Und verwechselt bitte nicht Javabeans mit EJBs - ich weiß dann manchmal hier nicht, ob tatsächlich javabeans gemeint werden oder halt die komplexeren ejbs


----------



## HLX (8. Okt 2006)

miketech hat gesagt.:
			
		

> Und die Logik implementiere ich als JavaBean? Ist das dann nichts anderes als eine Java-Klasse mit zum Teil statischen Methoden, mit denen ich irgendwelche Logik ausführe? Bzw. vielleicht ein Singleton?
> 
> D.h. eine große Klasse, die die komplette Logik enthält? Oder wie darf ich mir das vorstellen?
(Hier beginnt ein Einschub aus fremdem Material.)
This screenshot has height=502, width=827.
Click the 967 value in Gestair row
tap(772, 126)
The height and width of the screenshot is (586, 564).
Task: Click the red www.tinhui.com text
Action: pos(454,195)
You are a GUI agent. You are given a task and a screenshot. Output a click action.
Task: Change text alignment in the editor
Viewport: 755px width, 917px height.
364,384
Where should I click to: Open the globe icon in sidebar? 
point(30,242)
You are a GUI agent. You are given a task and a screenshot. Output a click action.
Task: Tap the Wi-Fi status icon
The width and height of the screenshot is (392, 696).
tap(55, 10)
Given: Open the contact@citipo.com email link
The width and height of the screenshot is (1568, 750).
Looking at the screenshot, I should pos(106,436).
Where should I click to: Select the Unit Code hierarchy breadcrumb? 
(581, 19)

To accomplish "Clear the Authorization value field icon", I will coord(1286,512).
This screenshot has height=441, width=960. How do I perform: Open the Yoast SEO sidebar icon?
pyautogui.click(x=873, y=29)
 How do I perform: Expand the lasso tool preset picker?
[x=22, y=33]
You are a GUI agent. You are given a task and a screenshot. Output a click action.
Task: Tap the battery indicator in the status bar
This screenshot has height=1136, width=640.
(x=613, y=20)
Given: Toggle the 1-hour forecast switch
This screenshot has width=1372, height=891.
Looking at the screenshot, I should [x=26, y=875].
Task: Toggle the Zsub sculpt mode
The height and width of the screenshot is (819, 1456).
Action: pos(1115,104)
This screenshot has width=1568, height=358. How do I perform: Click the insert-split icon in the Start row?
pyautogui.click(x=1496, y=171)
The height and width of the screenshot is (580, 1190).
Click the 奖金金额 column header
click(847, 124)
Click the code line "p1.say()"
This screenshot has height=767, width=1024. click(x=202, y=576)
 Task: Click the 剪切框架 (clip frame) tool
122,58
Eine große Klasse schonmal garnicht.  :wink: 
Vergiss bitte nicht, dass Java eine objektorientierte Sprache ist. Das bleibt sie auch in der Web-Entwicklung. Bau keine Riesenklassen sondern identifiziere sinnvolle Objekte und implementiere diese.

Also: Die Logik gehört nicht ins Servlet, sondern im einfachsten Fall in normale Java-Klassen. Stell dir einfach vor, du möchtest deine Web-Anwendung alternativ als Standalone mit Swing-Frontend anbieten. Dann liegt die Logik im Servlet denkbar ungünstig. Alles was nicht speziell mit der Web-Anwendung zu tun hat, z.B. eine Kalkulation sind daher im Backend in Java-Klassen unterzubringen. Dann kannst zu sie später für andere Zwecke wiederverwenden. Schließlich wollen wir ja modular bleiben.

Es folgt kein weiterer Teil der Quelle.